'''

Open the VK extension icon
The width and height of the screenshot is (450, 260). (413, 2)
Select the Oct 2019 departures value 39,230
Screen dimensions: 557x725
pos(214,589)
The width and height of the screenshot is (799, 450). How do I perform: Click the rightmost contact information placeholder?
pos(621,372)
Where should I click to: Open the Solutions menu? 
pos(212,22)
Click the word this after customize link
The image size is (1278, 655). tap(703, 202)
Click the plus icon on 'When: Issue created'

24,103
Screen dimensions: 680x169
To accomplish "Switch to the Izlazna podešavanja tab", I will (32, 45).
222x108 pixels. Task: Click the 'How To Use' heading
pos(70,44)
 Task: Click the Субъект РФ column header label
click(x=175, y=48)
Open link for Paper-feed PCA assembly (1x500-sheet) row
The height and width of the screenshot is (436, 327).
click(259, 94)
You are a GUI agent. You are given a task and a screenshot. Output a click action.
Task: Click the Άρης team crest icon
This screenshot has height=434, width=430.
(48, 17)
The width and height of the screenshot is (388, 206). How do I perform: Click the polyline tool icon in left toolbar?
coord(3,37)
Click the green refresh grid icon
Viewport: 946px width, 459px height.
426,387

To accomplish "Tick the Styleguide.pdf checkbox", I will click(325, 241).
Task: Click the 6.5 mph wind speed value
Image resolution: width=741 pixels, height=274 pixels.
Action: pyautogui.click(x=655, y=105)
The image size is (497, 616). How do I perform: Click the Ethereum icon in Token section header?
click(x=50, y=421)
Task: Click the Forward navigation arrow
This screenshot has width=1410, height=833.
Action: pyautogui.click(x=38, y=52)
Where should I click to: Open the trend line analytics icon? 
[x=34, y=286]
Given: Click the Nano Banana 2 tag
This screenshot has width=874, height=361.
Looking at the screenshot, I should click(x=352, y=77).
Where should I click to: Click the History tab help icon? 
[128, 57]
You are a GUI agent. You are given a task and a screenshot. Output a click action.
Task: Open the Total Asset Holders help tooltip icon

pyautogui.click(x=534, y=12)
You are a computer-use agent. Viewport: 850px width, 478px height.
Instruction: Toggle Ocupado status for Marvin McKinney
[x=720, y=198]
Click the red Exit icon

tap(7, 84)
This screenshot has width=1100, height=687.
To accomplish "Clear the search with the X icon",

'''

Aim of the exercise: Count every line of the data in which the word "value" appears, and report only the total.

The completed task: 2